• WORK REQUIRED
Each line below must be printed exactly as it stands.

• GIVEN DATA

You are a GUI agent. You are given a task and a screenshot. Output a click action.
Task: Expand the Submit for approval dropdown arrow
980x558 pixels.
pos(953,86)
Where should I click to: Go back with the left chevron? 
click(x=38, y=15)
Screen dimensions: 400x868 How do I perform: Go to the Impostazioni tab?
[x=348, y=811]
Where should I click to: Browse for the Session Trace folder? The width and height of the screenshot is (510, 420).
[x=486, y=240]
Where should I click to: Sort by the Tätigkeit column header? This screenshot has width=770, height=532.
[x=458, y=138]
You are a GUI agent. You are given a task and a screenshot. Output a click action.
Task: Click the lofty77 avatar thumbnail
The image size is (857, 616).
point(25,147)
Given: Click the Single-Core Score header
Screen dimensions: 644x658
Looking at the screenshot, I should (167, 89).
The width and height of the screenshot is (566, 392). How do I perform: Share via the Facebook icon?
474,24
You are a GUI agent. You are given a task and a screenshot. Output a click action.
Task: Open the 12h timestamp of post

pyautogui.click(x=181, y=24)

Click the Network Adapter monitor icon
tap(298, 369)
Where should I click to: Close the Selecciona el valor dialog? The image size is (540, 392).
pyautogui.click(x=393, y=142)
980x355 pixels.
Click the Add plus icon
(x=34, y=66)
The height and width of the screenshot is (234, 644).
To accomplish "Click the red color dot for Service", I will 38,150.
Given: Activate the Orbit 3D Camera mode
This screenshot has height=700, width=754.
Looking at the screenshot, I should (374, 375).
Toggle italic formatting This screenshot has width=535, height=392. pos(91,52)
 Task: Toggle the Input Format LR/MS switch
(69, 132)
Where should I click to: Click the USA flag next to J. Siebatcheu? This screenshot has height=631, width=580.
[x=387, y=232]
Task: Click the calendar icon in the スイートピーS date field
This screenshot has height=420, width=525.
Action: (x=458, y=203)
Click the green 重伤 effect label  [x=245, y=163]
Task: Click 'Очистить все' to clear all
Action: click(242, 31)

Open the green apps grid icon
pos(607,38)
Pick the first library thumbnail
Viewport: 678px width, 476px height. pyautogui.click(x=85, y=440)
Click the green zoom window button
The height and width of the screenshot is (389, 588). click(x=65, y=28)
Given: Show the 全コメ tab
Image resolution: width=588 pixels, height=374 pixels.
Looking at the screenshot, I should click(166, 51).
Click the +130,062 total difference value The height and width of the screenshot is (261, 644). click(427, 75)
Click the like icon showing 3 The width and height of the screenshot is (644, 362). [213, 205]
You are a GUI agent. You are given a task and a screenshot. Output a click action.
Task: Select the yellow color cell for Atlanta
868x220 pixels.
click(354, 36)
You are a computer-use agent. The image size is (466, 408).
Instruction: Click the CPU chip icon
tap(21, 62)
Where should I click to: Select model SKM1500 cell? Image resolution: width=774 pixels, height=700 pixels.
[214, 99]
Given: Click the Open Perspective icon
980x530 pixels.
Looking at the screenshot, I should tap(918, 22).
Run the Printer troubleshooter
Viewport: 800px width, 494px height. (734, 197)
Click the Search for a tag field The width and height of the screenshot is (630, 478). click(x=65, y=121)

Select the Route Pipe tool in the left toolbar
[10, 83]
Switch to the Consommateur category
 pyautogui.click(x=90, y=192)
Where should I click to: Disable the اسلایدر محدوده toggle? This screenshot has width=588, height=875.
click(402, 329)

• SOLUTION TO THIS PROBLEM
You are a GUI agent. You are given a task and a screenshot. Output a click action.
Task: Expand the Submit for approval dropdown arrow
980x558 pixels.
pos(953,86)
Where should I click to: Go back with the left chevron? 
click(x=38, y=15)
Screen dimensions: 400x868 How do I perform: Go to the Impostazioni tab?
[x=348, y=811]
Where should I click to: Browse for the Session Trace folder? The width and height of the screenshot is (510, 420).
[x=486, y=240]
Where should I click to: Sort by the Tätigkeit column header? This screenshot has width=770, height=532.
[x=458, y=138]
You are a GUI agent. You are given a task and a screenshot. Output a click action.
Task: Click the lofty77 avatar thumbnail
The image size is (857, 616).
point(25,147)
Given: Click the Single-Core Score header
Screen dimensions: 644x658
Looking at the screenshot, I should (167, 89).
The width and height of the screenshot is (566, 392). How do I perform: Share via the Facebook icon?
474,24
You are a GUI agent. You are given a task and a screenshot. Output a click action.
Task: Open the 12h timestamp of post

pyautogui.click(x=181, y=24)

Click the Network Adapter monitor icon
tap(298, 369)
Where should I click to: Close the Selecciona el valor dialog? The image size is (540, 392).
pyautogui.click(x=393, y=142)
980x355 pixels.
Click the Add plus icon
(x=34, y=66)
The height and width of the screenshot is (234, 644).
To accomplish "Click the red color dot for Service", I will 38,150.
Given: Activate the Orbit 3D Camera mode
This screenshot has height=700, width=754.
Looking at the screenshot, I should (374, 375).
Toggle italic formatting This screenshot has width=535, height=392. pos(91,52)
 Task: Toggle the Input Format LR/MS switch
(69, 132)
Where should I click to: Click the USA flag next to J. Siebatcheu? This screenshot has height=631, width=580.
[x=387, y=232]
Task: Click the calendar icon in the スイートピーS date field
This screenshot has height=420, width=525.
Action: (x=458, y=203)
Click the green 重伤 effect label  [x=245, y=163]
Task: Click 'Очистить все' to clear all
Action: click(242, 31)

Open the green apps grid icon
pos(607,38)
Pick the first library thumbnail
Viewport: 678px width, 476px height. pyautogui.click(x=85, y=440)
Click the green zoom window button
The height and width of the screenshot is (389, 588). click(x=65, y=28)
Given: Show the 全コメ tab
Image resolution: width=588 pixels, height=374 pixels.
Looking at the screenshot, I should click(166, 51).
Click the +130,062 total difference value The height and width of the screenshot is (261, 644). click(427, 75)
Click the like icon showing 3 The width and height of the screenshot is (644, 362). [213, 205]
You are a GUI agent. You are given a task and a screenshot. Output a click action.
Task: Select the yellow color cell for Atlanta
868x220 pixels.
click(354, 36)
You are a computer-use agent. The image size is (466, 408).
Instruction: Click the CPU chip icon
tap(21, 62)
Where should I click to: Select model SKM1500 cell? Image resolution: width=774 pixels, height=700 pixels.
[214, 99]
Given: Click the Open Perspective icon
980x530 pixels.
Looking at the screenshot, I should tap(918, 22).
Run the Printer troubleshooter
Viewport: 800px width, 494px height. (734, 197)
Click the Search for a tag field The width and height of the screenshot is (630, 478). click(x=65, y=121)

Select the Route Pipe tool in the left toolbar
[10, 83]
Switch to the Consommateur category
 pyautogui.click(x=90, y=192)
Where should I click to: Disable the اسلایدر محدوده toggle? This screenshot has width=588, height=875.
click(402, 329)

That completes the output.